General Motors, one of the once dominant "Big Three" American automakers, on Monday filed for Chapter 11 bankruptcy in the largest such case in U.S. industrial history.
Why did the 101-year-old manufacturing icon, which had been the world's largest automaker for 77 years and had weathered numerous market fluctuations over the past century, succumb to bankruptcy so easily?
Many analysts believe that even before the financial crisis dealt GM a fatal blow, the manufacturer was sailing in troubled waters. They say that mismanagement, insensibility to market demand and customer needs, failure to innovate, and high production costs had already robbed GM of its ability to recover.
Compared with its Japanese competitor Toyota, GM just made too many mistakes for too long, according to an article in U.S. magazine Business Week.
Bad management is largely responsible for GM's fate.
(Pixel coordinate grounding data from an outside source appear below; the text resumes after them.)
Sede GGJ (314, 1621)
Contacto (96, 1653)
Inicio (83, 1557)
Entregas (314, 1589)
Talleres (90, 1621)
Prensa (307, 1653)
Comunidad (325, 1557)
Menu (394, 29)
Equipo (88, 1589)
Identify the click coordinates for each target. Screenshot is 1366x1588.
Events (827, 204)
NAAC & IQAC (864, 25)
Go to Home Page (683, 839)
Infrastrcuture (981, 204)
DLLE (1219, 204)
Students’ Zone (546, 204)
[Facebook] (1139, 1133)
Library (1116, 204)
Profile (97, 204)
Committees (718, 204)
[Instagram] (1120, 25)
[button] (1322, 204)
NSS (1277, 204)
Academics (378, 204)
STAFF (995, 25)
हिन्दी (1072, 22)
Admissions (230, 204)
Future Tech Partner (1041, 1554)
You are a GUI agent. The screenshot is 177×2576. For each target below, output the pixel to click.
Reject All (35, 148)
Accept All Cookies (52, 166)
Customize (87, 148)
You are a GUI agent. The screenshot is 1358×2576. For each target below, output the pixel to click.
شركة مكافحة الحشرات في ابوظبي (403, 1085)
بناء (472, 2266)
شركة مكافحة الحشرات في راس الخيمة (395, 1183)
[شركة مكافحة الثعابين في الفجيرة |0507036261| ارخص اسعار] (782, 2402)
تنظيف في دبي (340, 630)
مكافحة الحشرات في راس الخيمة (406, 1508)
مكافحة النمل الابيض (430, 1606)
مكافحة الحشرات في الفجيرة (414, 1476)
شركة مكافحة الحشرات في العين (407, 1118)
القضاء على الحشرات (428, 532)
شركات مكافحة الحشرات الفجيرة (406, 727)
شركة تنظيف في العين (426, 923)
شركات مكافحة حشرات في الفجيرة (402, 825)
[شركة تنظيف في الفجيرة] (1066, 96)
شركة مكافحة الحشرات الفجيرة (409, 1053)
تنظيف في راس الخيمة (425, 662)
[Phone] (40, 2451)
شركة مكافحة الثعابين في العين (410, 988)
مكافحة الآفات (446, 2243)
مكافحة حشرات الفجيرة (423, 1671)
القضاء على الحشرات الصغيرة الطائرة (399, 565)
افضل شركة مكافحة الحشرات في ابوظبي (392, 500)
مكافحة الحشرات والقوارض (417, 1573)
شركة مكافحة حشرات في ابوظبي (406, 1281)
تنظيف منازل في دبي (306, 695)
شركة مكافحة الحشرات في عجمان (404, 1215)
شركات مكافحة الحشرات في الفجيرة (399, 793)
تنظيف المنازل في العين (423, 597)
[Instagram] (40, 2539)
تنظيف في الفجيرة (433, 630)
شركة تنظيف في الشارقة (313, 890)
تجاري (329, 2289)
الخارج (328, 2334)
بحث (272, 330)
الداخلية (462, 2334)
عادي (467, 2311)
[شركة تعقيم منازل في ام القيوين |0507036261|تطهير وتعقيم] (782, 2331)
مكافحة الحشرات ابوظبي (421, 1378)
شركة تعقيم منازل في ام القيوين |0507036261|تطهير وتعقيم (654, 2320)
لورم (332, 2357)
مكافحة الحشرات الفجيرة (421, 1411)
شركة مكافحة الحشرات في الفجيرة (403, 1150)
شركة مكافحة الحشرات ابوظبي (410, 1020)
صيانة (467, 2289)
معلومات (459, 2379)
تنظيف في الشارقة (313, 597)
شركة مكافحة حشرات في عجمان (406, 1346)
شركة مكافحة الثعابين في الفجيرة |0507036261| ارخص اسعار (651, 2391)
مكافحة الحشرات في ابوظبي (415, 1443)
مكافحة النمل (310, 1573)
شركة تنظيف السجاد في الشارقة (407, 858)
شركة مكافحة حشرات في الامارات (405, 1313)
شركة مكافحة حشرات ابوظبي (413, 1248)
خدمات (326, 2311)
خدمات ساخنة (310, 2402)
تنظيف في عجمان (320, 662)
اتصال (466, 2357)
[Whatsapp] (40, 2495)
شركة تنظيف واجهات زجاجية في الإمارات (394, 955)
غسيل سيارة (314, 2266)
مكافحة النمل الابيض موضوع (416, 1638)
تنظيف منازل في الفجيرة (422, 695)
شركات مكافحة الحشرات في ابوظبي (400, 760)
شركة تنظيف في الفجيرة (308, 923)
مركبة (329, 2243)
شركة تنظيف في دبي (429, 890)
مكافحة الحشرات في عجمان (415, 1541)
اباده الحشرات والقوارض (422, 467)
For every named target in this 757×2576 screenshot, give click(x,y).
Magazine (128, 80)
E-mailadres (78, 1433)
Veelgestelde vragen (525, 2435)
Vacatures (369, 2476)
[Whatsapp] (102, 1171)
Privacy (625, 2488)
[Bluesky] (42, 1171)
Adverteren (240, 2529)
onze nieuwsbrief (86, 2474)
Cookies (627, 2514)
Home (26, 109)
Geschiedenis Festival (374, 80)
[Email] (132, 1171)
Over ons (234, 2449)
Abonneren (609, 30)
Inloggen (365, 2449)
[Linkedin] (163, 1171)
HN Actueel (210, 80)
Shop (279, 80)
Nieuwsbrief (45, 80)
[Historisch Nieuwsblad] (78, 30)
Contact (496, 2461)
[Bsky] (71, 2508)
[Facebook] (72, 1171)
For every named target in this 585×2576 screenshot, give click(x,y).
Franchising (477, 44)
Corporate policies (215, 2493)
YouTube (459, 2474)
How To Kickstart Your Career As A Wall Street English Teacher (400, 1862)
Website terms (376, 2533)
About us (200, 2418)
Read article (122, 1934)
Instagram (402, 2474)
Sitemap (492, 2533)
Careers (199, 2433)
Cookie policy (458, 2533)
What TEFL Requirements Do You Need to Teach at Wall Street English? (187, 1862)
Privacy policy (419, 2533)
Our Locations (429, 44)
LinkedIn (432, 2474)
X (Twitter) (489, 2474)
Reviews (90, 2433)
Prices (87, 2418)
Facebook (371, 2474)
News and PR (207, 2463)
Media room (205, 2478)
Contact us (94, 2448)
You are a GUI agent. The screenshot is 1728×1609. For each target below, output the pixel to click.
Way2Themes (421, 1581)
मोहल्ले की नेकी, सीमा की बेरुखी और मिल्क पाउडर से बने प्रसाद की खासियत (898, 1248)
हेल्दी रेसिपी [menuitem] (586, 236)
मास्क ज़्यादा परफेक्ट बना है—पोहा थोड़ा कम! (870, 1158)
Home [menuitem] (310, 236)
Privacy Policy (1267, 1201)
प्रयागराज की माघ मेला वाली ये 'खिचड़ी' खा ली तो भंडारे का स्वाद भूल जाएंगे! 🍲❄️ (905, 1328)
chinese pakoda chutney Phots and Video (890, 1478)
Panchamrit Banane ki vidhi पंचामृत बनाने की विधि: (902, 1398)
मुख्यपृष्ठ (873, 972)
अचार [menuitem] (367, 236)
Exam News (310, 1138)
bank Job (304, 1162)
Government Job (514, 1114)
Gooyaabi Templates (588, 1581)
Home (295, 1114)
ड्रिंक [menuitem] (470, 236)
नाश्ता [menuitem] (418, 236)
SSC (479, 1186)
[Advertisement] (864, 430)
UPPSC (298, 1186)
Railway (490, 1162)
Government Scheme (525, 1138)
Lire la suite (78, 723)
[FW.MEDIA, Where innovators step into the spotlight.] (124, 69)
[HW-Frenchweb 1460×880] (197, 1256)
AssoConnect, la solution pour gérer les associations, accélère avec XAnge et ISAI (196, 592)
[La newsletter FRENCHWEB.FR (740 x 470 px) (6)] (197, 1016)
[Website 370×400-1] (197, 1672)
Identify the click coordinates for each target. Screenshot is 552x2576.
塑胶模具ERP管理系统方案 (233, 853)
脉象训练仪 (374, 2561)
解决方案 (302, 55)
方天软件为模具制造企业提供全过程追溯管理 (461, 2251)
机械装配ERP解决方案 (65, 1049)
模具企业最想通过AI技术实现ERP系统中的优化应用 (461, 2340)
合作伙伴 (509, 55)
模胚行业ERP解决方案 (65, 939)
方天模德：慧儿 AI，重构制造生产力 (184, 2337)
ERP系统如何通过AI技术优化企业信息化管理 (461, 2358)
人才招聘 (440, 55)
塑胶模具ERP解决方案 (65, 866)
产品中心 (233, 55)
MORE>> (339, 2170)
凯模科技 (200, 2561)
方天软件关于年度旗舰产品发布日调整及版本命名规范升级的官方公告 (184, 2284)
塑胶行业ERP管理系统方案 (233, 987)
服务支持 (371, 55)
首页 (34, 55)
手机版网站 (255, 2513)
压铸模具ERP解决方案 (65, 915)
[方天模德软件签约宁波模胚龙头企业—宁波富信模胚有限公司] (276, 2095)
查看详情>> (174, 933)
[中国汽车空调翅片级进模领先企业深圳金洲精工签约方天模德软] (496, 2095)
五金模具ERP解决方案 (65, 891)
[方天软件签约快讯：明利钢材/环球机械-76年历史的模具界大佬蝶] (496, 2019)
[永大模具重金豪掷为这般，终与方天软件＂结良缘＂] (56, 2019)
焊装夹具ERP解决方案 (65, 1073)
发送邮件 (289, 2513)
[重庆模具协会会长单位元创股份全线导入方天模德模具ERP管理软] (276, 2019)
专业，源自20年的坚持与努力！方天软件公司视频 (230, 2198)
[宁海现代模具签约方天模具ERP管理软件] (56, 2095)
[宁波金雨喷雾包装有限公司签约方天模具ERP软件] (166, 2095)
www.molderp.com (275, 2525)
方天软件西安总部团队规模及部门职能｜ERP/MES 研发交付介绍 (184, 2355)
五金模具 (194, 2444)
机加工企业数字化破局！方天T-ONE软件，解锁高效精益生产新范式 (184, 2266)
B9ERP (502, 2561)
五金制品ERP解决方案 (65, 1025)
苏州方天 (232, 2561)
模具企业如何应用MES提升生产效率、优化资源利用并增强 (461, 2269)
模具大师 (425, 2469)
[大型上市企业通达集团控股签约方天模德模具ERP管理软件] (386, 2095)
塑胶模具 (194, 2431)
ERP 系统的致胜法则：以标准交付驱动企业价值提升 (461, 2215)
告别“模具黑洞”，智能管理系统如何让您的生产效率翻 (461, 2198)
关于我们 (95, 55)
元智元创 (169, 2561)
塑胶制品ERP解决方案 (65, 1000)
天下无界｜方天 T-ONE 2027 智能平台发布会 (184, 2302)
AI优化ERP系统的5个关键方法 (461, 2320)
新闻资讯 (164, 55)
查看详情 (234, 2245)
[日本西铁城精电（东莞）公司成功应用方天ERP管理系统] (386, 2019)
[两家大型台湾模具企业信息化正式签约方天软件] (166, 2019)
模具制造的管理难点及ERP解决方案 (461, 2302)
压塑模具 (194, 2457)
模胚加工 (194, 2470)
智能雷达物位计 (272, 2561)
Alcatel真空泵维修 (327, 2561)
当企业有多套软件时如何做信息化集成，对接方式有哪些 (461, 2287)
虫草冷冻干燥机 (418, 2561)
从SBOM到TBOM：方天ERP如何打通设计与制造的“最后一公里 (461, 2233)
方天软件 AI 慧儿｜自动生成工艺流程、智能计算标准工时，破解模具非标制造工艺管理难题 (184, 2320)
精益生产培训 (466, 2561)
Company managers seem to have wasted too much money while Toyota, which overtook GM as the world's No.1 automaker in 2008, invested heavily in technology and vehicles.
Some say GM's failure was partly due to legacy expenses such as the high cost of pensions and health care that Toyota does not pay. Others, however, argue that GM might have solved those problems had its executives planned for them years ago and used their money wiser.
During the 1980s, rather than seed its pension fund or invest in better car models, Chairman Roger Smith spent 80 billion U.S. dollars on automation that did not correct GM's quality problems. He also invested another 8 billion in Hughes Aircraft and software maker EDS.
Had GM executives spent the 88 billion on cars instead of other things, the company might not have had to blow its savings on restructuring costs.
If it could use the money today, GM could strengthen its pension fund, seed a plan for retiree health care benefits, and have a larger research and development budget to produce electric cars and improve its passenger-vehicle lines.
Unlike Toyota, which for years has focused on making cars in line with market and customer needs, GM had been turning away customers with vehicles largely viewed as poorly designed and built.
Competitors like Toyota introduced environmentally friendly cars and budget vehicles for emerging countries when they aimed to take the industry lead.
GM, meanwhile, stuck to producing SUVs that helped it dominate in a low-oil-price era but caused trouble as fuel prices soared.
Analysts say that among the many factors that contributed to GM's bankruptcy filing, its failure to innovate may have been the most harmful.
Even without such problems as staggering debt and health and pension burdens, it was still almost impossible for GM to rise to its previous glory because of that lack of innovation.
Today's GM does not have the economy vehicles that could help it win back the mass market nor does it possess the new energy technology needed to lead the car industry in the future.
A new GM reborn after the bankruptcy of the old GM, then, carries the hope that the automaker will emerge as a smaller but more competitive company.